The document was accepted by the Primary Care Trusts (PCTs) in the North West and the North West Specialised Commissioning Group for CF services proposed to find capital funding for increasing the size of the existing adult CF Unit in South Manchester and explore the potential for developing a third adult CF Unit in the Region.
A scoping document was presented to the lead PCT for CF in 2003. A provisional business case was completed in 2004–2005. Plans were proceeding relatively smoothly until the then South Manchester University Hospitals Trust (SMUHT) achieved foundation trust status in 2005. At this point, the building of the new adult unit became the responsibility of the new University Hospital of South Manchester NHS Foundation Trust (UHSM). The newly-fledged Foundation Trust was risk-averse and there was a further 2 years of delay while an outline business case and then a full business case were developed and presented to the Trust's finance committee. The process was arduous, tedious, frustrating, anxiety-provoking and consumed a considerable amount of the clinical time of the two consultant physicians and consultant physiotherapist involved in the planning. Some middle managers were extremely supportive. It was gauged that a new adult CF unit would cost £8 million.

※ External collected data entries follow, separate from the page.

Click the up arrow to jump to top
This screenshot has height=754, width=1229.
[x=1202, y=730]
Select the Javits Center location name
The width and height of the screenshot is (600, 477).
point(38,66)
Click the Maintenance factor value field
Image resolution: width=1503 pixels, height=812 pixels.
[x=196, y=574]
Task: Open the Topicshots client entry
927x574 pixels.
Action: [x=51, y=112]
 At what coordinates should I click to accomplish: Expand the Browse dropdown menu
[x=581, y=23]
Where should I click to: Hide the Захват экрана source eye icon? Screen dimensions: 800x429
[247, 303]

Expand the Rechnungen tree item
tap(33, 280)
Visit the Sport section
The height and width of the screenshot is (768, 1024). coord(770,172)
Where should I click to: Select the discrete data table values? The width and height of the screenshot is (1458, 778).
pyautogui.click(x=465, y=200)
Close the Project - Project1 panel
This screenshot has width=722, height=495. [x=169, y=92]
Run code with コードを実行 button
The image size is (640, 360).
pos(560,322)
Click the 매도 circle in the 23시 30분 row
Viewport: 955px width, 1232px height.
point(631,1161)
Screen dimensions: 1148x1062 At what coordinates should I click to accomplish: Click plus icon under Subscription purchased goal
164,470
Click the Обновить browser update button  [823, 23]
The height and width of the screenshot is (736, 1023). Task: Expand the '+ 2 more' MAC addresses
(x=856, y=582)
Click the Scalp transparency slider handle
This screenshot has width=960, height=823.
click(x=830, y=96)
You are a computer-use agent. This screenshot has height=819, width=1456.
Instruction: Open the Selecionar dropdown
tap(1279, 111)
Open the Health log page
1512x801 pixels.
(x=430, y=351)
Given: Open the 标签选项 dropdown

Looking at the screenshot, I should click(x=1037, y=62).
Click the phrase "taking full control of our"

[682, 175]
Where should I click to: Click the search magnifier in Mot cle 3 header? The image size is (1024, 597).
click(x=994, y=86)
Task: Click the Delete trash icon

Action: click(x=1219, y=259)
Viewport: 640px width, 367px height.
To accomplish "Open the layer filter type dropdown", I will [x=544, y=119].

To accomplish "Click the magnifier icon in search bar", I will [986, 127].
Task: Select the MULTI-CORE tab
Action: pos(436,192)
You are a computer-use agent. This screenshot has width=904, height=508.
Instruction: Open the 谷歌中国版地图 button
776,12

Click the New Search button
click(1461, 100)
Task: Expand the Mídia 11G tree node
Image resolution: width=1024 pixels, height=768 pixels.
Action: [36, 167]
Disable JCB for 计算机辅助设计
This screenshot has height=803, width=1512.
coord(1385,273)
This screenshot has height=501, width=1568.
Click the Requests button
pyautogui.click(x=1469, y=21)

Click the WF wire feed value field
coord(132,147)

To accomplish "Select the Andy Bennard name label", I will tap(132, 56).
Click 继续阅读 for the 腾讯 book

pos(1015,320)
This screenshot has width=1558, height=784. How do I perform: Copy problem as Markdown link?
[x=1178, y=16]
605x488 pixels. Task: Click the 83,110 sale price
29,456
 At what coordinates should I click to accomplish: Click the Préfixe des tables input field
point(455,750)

Costs for building are far more expensive in the NHS than in the private sector. The funding for the construction of the new unit would be provided by a bank loan, which would be serviced by the income derived from the new patients referred to the unit and the patients already attending the unit. The foundation trust wished to take no financial risks. The potential income was based upon the banding costs charged to the PCTs for the patients attending the unit. The business case also included the increasing number of staff required to look after the large number of patients (approximately 500) potentially attending the unit by the year 2014. In addition, the foundation trust required/demanded the commissioners contribute more money into the scheme to make it financially viable. This was undertaken by the commissioners.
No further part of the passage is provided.